Re: Replication failure, slave requesting old segments

Поиск
Список
Период
Сортировка
От Phil Endecott
Тема Re: Replication failure, slave requesting old segments
Дата
Msg-id 1534110971810@dmwebmail.dmwebmail.chezphil.org
обсуждение исходный текст
Ответ на Re: Replication failure, slave requesting old segments  (Stephen Frost <sfrost@snowman.net>)
Ответы Re: Replication failure, slave requesting old segments
Список pgsql-general
Stephen Frost wrote:
> * Phil Endecott (spam_from_pgsql_lists@chezphil.org) wrote:
>> Stephen Frost wrote:
>> >* Phil Endecott (spam_from_pgsql_lists@chezphil.org) wrote:
>> >>2018-08-11 00:12:15.536 UTC [7954] LOG:  restored log file "0000000100000007000000D0" from archive
>> >>2018-08-11 00:12:15.797 UTC [7954] LOG:  redo starts at 7/D0F956C0
>> >>2018-08-11 00:12:16.068 UTC [7954] LOG:  consistent recovery state reached at 7/D0FFF088
>> 
>> Are the last two log lines above telling us anything useful?  Is that
>> saying that, of the 16 MB (0x1000000 byte) WAL file it restored only as
>> far as byte 0xf956c0 or 0xfff088?  Is that what we would expect?  Is it
>> trying to use the streaming connection to get the missing bytes from
>> FFFF088 to FFFFFFFF?  Is that just an empty gap at the end of the file
>> due to the next record being too big to fit?
>
> The short answer is that, yes, the next record was likely too big to
> fit, but that's what the replica was trying to figure out and couldn't
> because D0 was gone from the primary already.  One thing which should
> help this would be to use physical replication slots on the primary,
> which would keep it from throwing away WAL files until it knows the
> replica has them, but that runs the risk of ending up with lots of extra
> WAL on the primary if the replica is gone for a while.  If you'd prefer
> to avoid that then having wal_keep_segments set to '1' would avoid this
> particular issue as well, I'd expect.
>
> I do wonder if perhaps we should just default to having it as '1' to
> avoid exactly this case, as it seems like perhaps PG archived D0 and
> then flipped to D1 and got rid of D0, which is all pretty reasonable,
> except that a replica trying to catch up is going to end up asking for
> D0 from the primary because it didn't know if there was anything else
> that should have been in D0..

OK.  I think this is perhaps a documentation bug, maybe a missing
warning when the master reads its configuration, and maybe (as you say)
a bad default value.

Specifically, section 26.2.5 of the docs says:

"If you use streaming replication without file-based continuous archiving,
the server might recycle old WAL segments before the standby has received
them.
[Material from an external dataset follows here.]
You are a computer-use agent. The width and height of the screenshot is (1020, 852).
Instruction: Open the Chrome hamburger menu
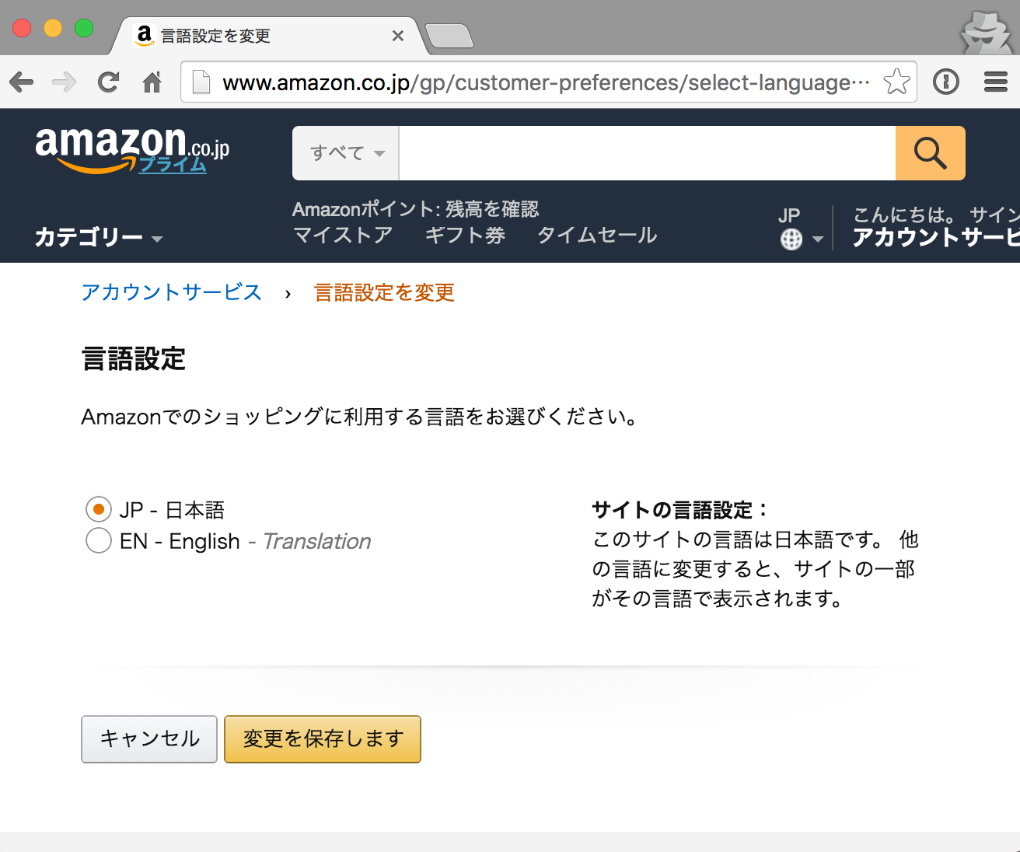(995, 82)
If this occurs, the standby will need to be reinitialized from a new
base backup. You can avoid this by setting wal_keep_segments to a value
large enough to ensure that WAL segments are not recycled too early, or by
configuring a replication slot for the standby. If you set up a WAL archive
that's accessible from the standby, these solutions are not required, since
the standby can always use the archive to catch up provided it retains enough
segments."

OR, maybe the WAL reader that process the files that restore_command fetches
could be smart enough to realise that it can skip over the gap at the end?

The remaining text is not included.